Autor: Eduardo Montoro

Mi nombre es Eduardo Montoro, soy del 68, estoy casado con Graciela y tengo un hijo, Juan Manuel.
Tengo un largo recorrido académico, definido por un amigo como el viaje de Frodo, no porque sea como Frodo, sino por las peripecias que tuve que pasar, algunas en Italia otras en Argentina.
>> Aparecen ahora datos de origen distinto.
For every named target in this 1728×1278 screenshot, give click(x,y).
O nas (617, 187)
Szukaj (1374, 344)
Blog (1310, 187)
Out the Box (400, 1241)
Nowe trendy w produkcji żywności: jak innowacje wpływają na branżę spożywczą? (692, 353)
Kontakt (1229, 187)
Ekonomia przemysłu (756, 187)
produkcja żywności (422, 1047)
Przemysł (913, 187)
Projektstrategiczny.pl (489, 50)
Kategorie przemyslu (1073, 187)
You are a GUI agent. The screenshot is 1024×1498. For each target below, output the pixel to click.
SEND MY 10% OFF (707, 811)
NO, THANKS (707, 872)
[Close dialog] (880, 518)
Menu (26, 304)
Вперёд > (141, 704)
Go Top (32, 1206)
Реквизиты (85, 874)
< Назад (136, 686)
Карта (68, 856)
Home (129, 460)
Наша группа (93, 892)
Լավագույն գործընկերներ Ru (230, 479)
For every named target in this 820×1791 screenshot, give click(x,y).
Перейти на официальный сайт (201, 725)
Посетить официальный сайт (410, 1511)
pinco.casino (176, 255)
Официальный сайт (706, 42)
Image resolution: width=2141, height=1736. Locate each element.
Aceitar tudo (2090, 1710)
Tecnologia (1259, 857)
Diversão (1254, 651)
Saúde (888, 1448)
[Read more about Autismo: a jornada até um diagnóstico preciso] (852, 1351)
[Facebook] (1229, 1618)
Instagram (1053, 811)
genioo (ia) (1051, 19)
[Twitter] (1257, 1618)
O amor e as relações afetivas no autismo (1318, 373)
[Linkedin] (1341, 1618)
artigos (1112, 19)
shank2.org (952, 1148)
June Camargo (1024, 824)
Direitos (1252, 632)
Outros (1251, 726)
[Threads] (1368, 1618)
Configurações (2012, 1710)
En ese viaje obtuve varios reconocimientos académicos:
• Licenciado en Psicologia, Universidad Católica de Cuyo.
• Master en Psicología de Counselling, Università Europea di Roma
• Profesor de Psicología, Universidad de Mendoza
• Licenciado en Filosofía Sistemática con orientación Lexicográfica, Pontificia Università Gregoriana
• Licenciado en Filosofía del Derecho, Universidad Católica de Cuyo
• Y cuatro años de Teología, no acreditados oficialmente en ninguna universidad, pero que equivalen a una licencia.
Actualmente resido en San Juan, Argentina y mi hobby es salir a andar en moto en duro por los cerros sanjuaninos.
Pero lo que más me apasiona es ver crecer a las personas, superarse, en las más difíciles e inimaginables circunstancias.